* _PASSAGE PROVIDED_:
By Dan Gephart, June 5, 2023
It can be quite easily argued that Carlton Hadden is the face of the Equal Employment Opportunity Commission’s Federal business. Hadden joined the EEOC in 1987 and was named the director of the Equal Employment Opportunity Commission’s Office of Federal Operations 24 years ago.
During Hadden’s tenure, OFO has helped agencies comply with the new requirements of the Genetic Information Nondiscrimination Act, the Americans with Disabilities Amendments Act and numerous other freshly passed laws and regulations, most recently, the implementation of President Biden’s Executive Orders on diversity, equity, inclusion, and accessibility.
One of EEOC’s current challenges is preparing agencies for an expected increase in reasonable accommodation requests as employees’ return to physical workplace plans are implemented.
“Agencies should be mindful of the obligation to assess the need for reasonable accommodations, on a case-by-case individual basis and to ensure that reasonable accommodations are provided when appropriate,” Hadden said “The EEOC has good resources on this.”
[Editor’s note: FELTG is offering the virtual training Reasonable Accommodation: Meeting Post-pandemic Challenges in Your Agency on June 14 from 1-3 pm ET.]
Hadden graciously took time to recently to answer our questions:
DG: What is the biggest change you’ve seen in EEO complaints over your career?
CH: One of the biggest changes that I have seen is an increase in the use of Alternative Dispute Resolution as an option during the complaint process. While the EEO Counseling phase has always provided an opportunity for resolution, there has been more focus on offering ADR throughout the process. This has helped all parties.
DG: The key to improving representation across all groups lies in barrier analysis. How are agencies doing in this process, and what can most agencies do to improve the quality of their barrier analysis?
CH: Barrier analysis is the cornerstone of our guidance to agencies through EEOC Management Directive 715. Agencies are doing better in managing this process. Over the years, agencies had a focus on barrier identification – the effort to pinpoint evidence that implicates a potential barrier. Where agencies are now moving is to the more sophisticated analysis to determine the root cause of the barrier and ways to mitigate the effects. We would like to see agencies invest the resources needed for analysis and problem solving to address workplace barriers.

* _ACTIVITY LIST_:
A. Retype the stretch of the Carlton Hadden interview from "During Hadden’s tenure, OFO" through "plans are implemented.".
B. Answer these questions using the Carlton Hadden interview:
(i) In what year did Hadden join the EEOC?
(ii) Through which EEOC directive does the commission give agencies its guidance on barrier analysis?
(iii) What does Hadden name as one of the biggest changes he has seen in EEO complaints?
C. Write what follows the last answer in the Carlton Hadden interview.

[Stored data entries]
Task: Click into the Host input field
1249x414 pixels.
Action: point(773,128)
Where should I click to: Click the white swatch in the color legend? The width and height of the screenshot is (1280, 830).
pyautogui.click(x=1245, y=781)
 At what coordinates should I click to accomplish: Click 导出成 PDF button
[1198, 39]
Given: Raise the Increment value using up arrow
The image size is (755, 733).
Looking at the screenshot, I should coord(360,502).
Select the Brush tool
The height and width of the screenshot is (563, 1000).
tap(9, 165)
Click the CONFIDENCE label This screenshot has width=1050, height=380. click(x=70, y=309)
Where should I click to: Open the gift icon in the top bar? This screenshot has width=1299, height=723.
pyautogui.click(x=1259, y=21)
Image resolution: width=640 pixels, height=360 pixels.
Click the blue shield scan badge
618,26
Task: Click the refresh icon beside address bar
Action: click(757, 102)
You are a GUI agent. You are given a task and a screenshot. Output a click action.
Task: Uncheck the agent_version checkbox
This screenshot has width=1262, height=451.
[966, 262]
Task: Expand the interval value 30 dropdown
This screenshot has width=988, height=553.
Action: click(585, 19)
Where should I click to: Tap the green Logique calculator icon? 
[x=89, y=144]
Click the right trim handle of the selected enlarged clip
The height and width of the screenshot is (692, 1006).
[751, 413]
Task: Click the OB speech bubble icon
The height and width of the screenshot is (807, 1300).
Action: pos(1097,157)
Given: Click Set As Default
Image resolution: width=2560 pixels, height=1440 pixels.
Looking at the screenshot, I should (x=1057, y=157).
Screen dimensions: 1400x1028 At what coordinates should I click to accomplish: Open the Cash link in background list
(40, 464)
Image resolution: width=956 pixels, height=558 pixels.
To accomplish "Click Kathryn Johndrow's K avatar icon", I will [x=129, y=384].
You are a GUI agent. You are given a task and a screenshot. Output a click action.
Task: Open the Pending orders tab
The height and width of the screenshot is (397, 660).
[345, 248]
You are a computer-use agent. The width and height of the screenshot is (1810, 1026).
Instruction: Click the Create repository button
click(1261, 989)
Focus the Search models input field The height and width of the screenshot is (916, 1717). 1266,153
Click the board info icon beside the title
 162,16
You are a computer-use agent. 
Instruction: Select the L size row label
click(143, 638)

* _ANSWERS FOR THIS EXERCISE_:
A.
During Hadden’s tenure, OFO has helped agencies comply with the new requirements of the Genetic Information Nondiscrimination Act, the Americans with Disabilities Amendments Act and numerous other freshly passed laws and regulations, most recently, the implementation of President Biden’s Executive Orders on diversity, equity, inclusion, and accessibility.
One of EEOC’s current challenges is preparing agencies for an expected increase in reasonable accommodation requests as employees’ return to physical workplace plans are implemented.

B.
(i) 1987
(ii) EEOC Management Directive 715
(iii) An increase in the use of Alternative Dispute Resolution as an option during the complaint process

C.
DG: Employees often list multiple protected statuses in their EEO complaints. Do you think this helps or hurts them? Is it harder to prove discrimination on multiple bases?
CH: It really is not a matter of whether it helps or hurts to identify multiple protected bases in their EEO complaint. If an individual believes they are being subjected to unlawful employment discrimination, they need to identify all the bases and the alleged discrimination.
DG: How effective is EEOC-ordered training as a remedy for non-compliant supervisors?
CH: Training is an important aspect of providing relief where there is a finding of unlawful discrimination. If appropriate, an order for training can ensure that officials receive needed information on how to provide and maintain a work environment free of unlawful discrimination.
[Editor’s note: FELTG provides compliance training to ensure you meet the spirit of the EEOC orders, as well as to stop the actions from occurring again. Contact us at info@FELTG.com.]
DG: What is the most common misconception about the EEO process that you hear all the time that you’d like to set straight?
CH: The Federal Sector EEO process is shared by EEOC and Federal agencies. Heads of agencies have obligations to ensure that their organizations are genuinely model EEO employers. The one misconception I have noticed is that often there is a reference to EEOC complaints when media refers to complaints being initiated. The correct reference is that the EEO complaint is filed with the agency.
DG: Is there anything you’d like FELTG readers to know about OFO?
CH: OFO staff are laser-focused on ensuring that the Federal government achieves its long-standing goal of becoming a model EEO employer. We are looking forward to continued progress in meeting this goal.